Problem to work on:
Put the rows below into a Markdown table with the columns No. and Line, starting with the line containing "This screenshot has width=1280, height=720." and continuing through the end of the rows, with both ends included and blank lines omitted. Leave the pictures out.
==============================
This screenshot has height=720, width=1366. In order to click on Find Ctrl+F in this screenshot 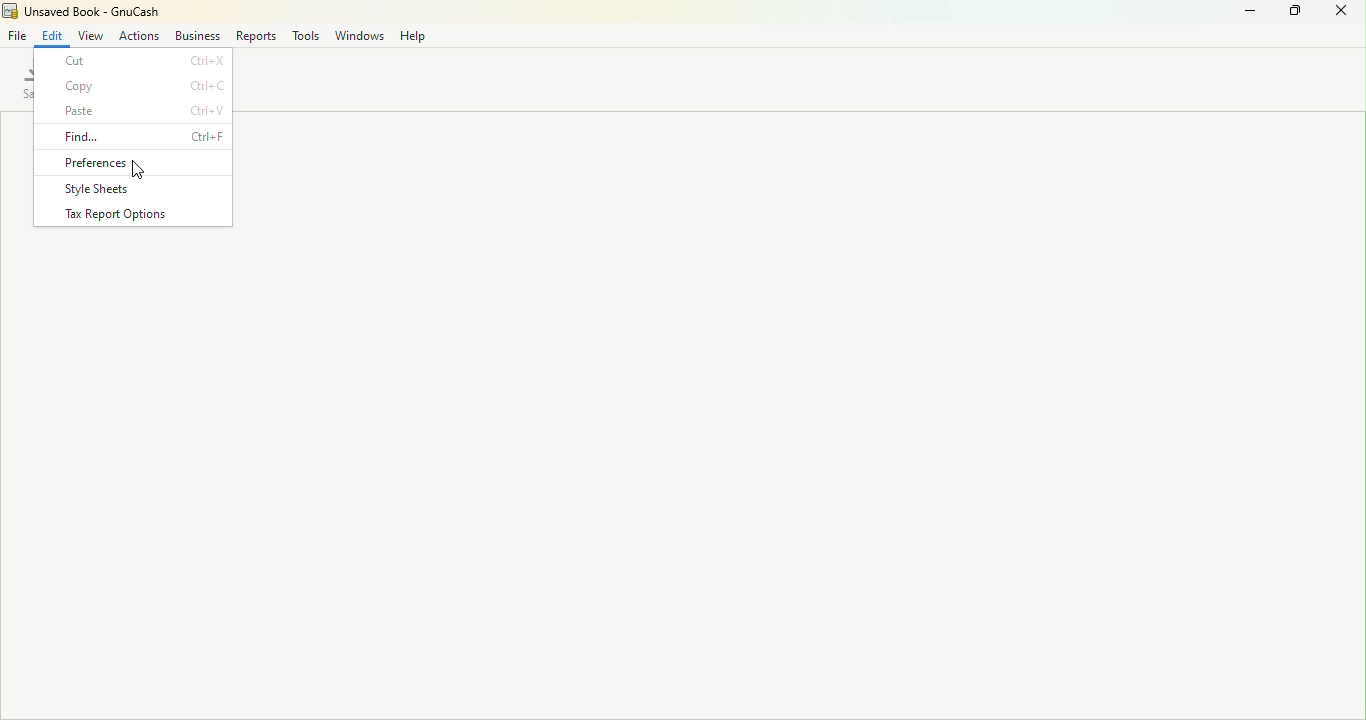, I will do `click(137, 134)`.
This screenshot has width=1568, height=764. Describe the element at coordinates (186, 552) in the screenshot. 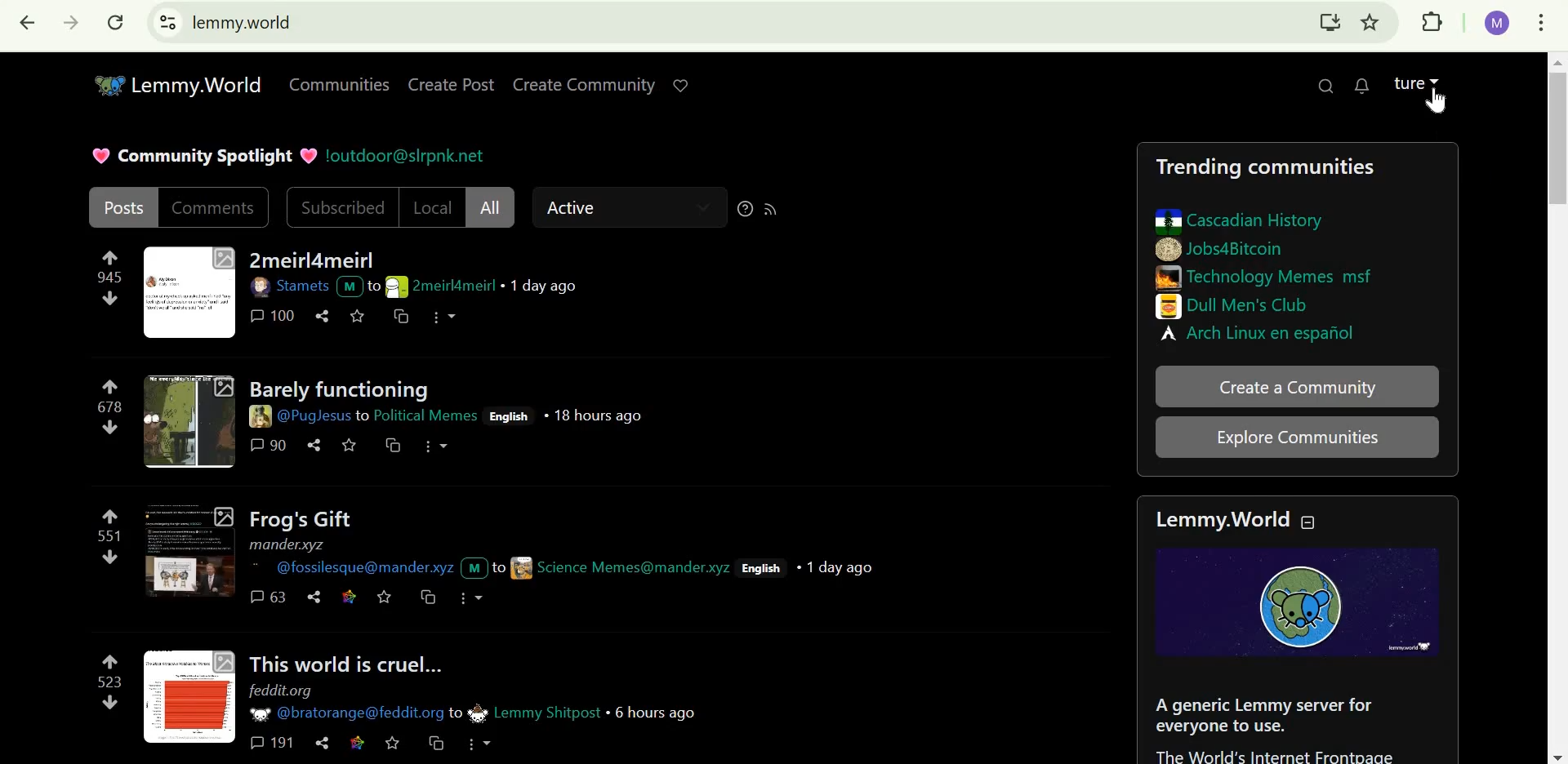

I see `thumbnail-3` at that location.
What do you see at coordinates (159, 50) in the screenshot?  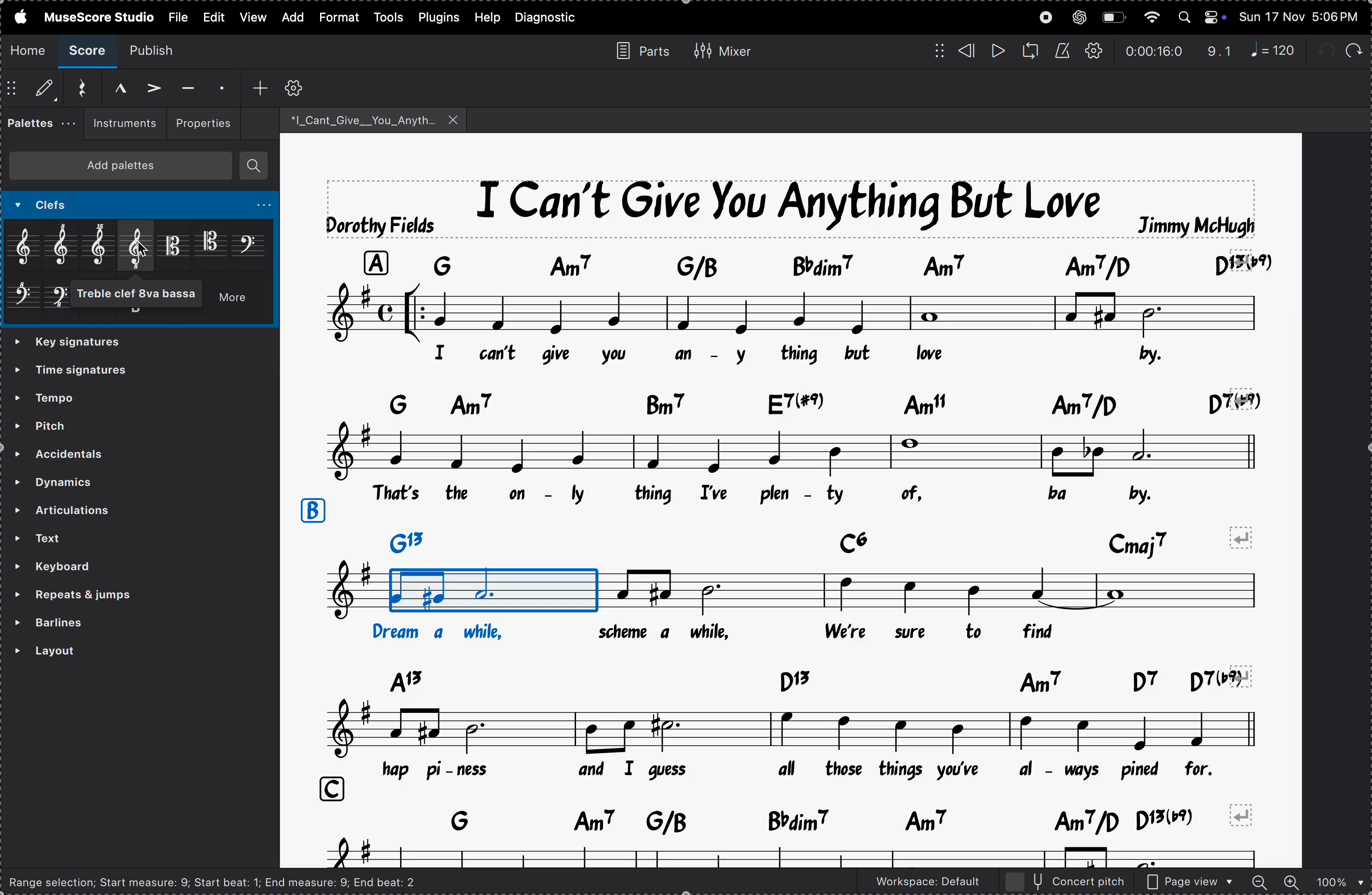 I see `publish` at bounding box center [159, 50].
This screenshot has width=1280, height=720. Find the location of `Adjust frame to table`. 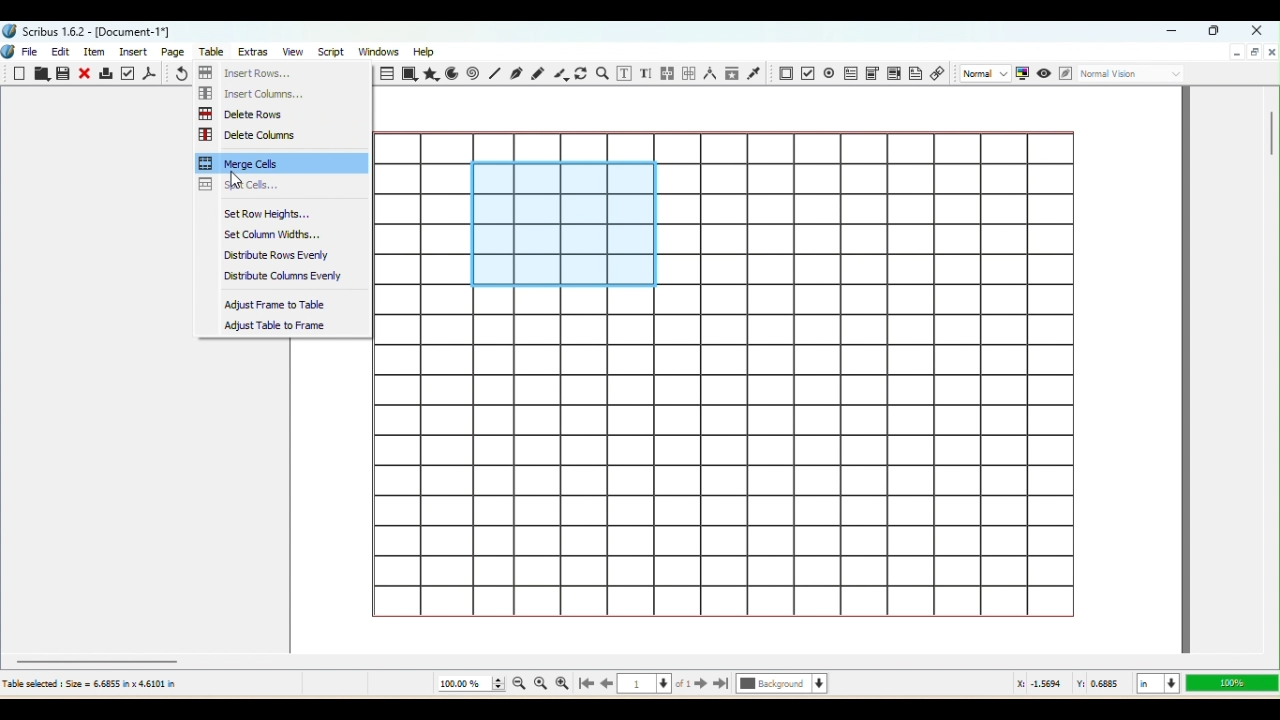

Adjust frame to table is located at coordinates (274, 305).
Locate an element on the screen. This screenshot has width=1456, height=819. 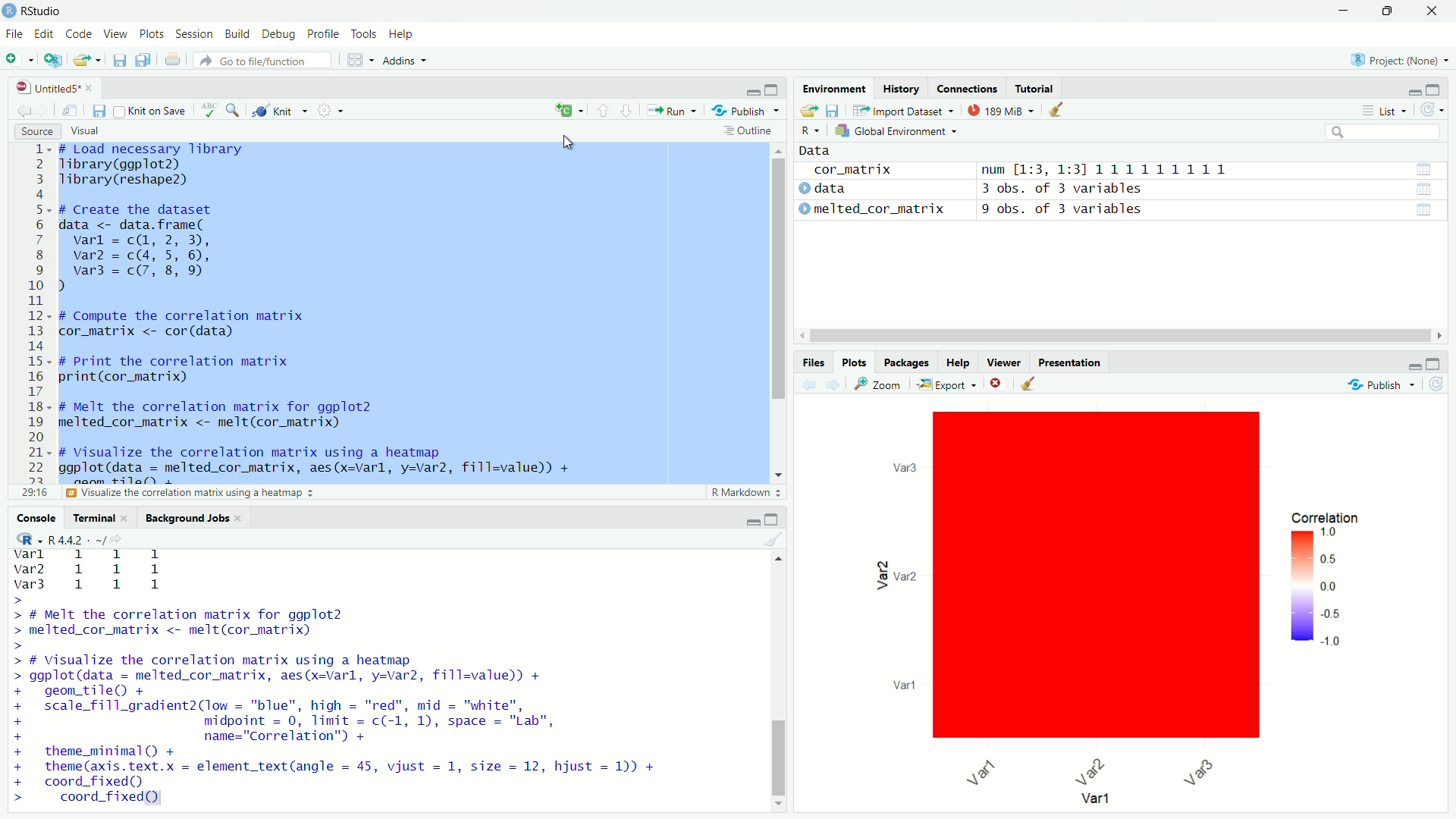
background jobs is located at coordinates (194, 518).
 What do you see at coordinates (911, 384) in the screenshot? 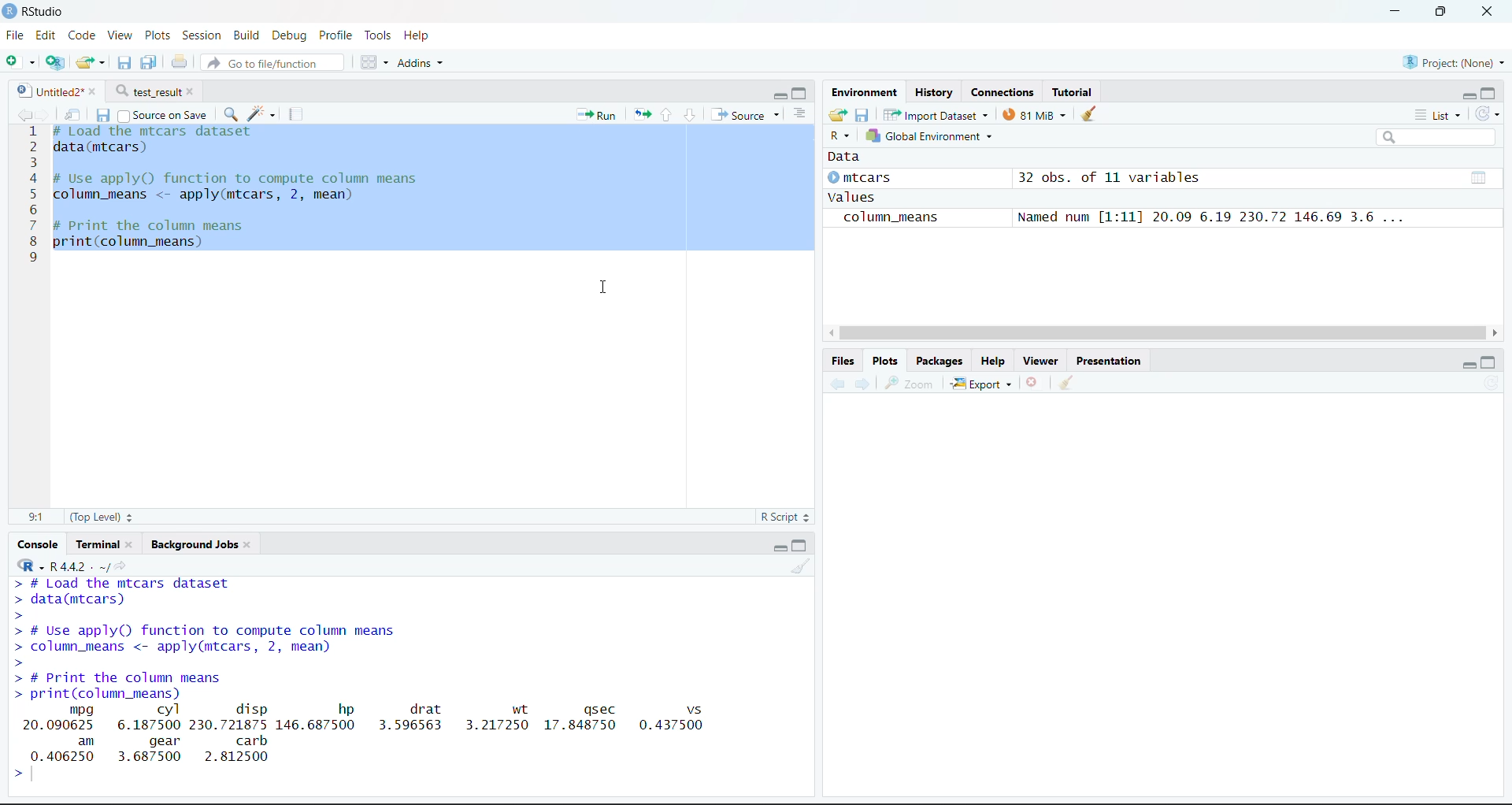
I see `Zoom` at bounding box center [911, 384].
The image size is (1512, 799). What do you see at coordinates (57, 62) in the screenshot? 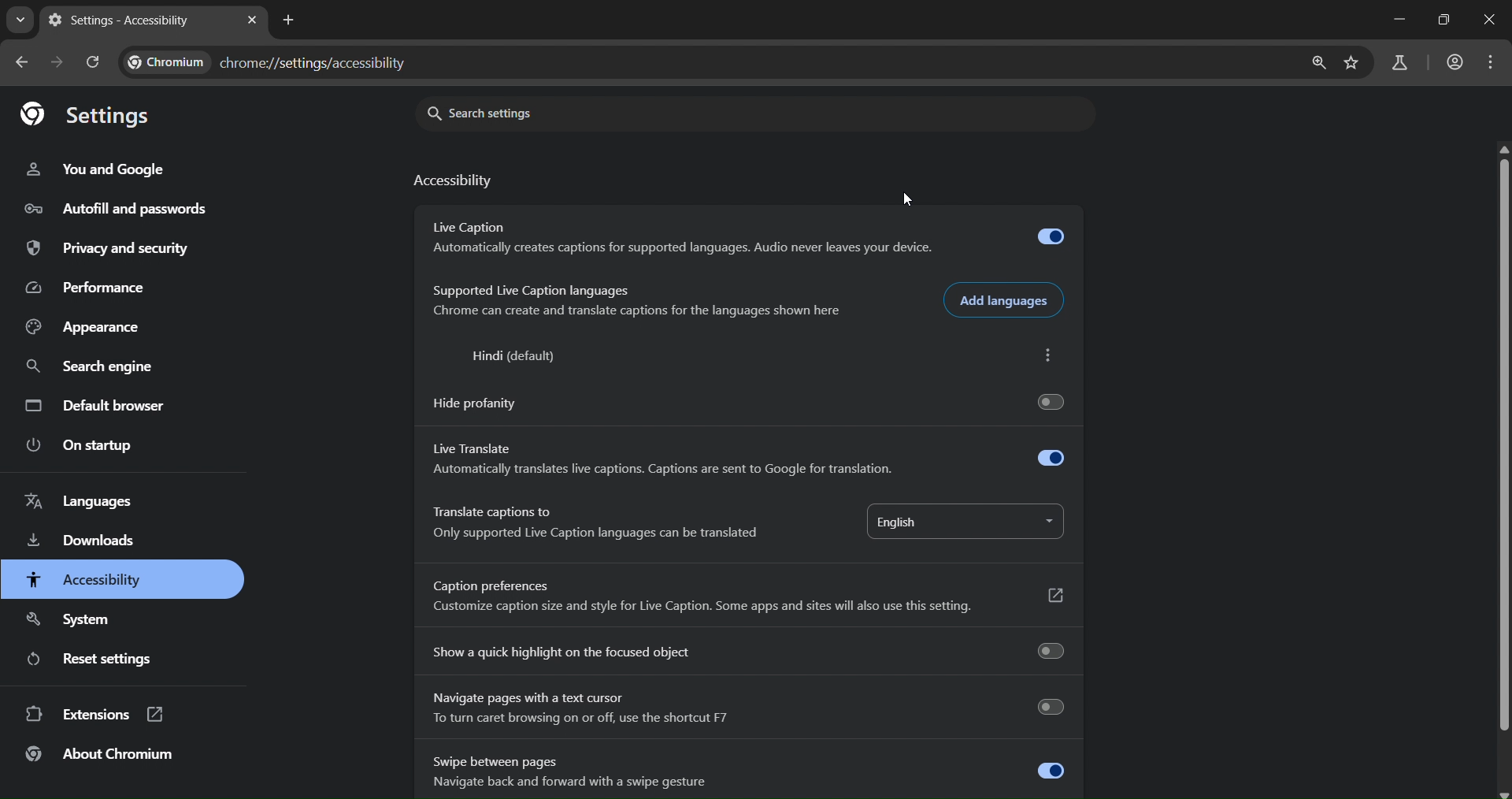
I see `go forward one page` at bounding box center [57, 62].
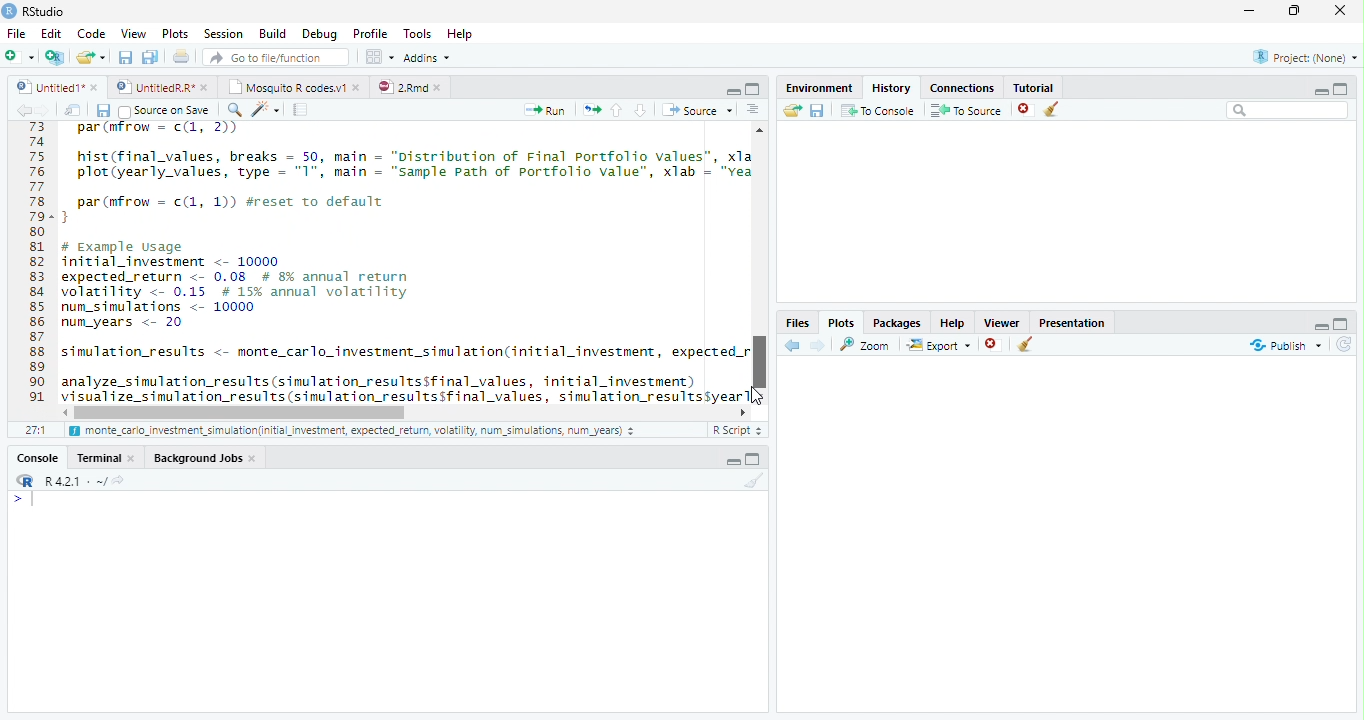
==============================
Solution:
| No. | Line |
|---|---|
| 1 | This screenshot has width=1280, height=720. Find the location of `Adjust frame to table`.  |
| 2 | Adjust frame to table is located at coordinates (274, 305). |
| 3 | Locate an element on the screen. This screenshot has width=1456, height=819.  |
| 4 | background jobs is located at coordinates (194, 518). |
| 5 |  What do you see at coordinates (911, 384) in the screenshot?  |
| 6 | I see `Zoom` at bounding box center [911, 384]. |
| 7 | The image size is (1512, 799). What do you see at coordinates (57, 62) in the screenshot?  |
| 8 | I see `go forward one page` at bounding box center [57, 62]. |